[Records from a collection]
__________

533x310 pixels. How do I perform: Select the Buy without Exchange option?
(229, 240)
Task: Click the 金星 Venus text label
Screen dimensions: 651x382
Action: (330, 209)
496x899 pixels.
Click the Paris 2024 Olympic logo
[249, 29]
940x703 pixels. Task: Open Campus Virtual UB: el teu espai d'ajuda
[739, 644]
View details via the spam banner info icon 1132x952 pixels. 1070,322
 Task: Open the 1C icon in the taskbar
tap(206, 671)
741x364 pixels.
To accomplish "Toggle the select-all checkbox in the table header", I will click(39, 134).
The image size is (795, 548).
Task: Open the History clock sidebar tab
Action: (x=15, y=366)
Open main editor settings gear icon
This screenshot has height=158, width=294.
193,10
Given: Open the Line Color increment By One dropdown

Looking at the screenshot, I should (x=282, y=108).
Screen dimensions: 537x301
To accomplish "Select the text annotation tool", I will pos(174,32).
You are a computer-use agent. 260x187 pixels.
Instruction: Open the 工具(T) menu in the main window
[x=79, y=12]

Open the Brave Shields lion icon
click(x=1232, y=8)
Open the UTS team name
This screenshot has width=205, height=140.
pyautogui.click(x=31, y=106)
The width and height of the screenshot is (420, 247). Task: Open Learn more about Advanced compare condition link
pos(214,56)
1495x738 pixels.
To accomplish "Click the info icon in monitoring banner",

__________

Work to complete: Give back every line above, unchanged.

Output for this task:
533x310 pixels. How do I perform: Select the Buy without Exchange option?
(229, 240)
Task: Click the 金星 Venus text label
Screen dimensions: 651x382
Action: (330, 209)
496x899 pixels.
Click the Paris 2024 Olympic logo
[249, 29]
940x703 pixels. Task: Open Campus Virtual UB: el teu espai d'ajuda
[739, 644]
View details via the spam banner info icon 1132x952 pixels. 1070,322
 Task: Open the 1C icon in the taskbar
tap(206, 671)
741x364 pixels.
To accomplish "Toggle the select-all checkbox in the table header", I will click(39, 134).
The image size is (795, 548).
Task: Open the History clock sidebar tab
Action: (x=15, y=366)
Open main editor settings gear icon
This screenshot has height=158, width=294.
193,10
Given: Open the Line Color increment By One dropdown

Looking at the screenshot, I should (x=282, y=108).
Screen dimensions: 537x301
To accomplish "Select the text annotation tool", I will pos(174,32).
You are a computer-use agent. 260x187 pixels.
Instruction: Open the 工具(T) menu in the main window
[x=79, y=12]

Open the Brave Shields lion icon
click(x=1232, y=8)
Open the UTS team name
This screenshot has width=205, height=140.
pyautogui.click(x=31, y=106)
The width and height of the screenshot is (420, 247). Task: Open Learn more about Advanced compare condition link
pos(214,56)
1495x738 pixels.
To accomplish "Click the info icon in monitoring banner",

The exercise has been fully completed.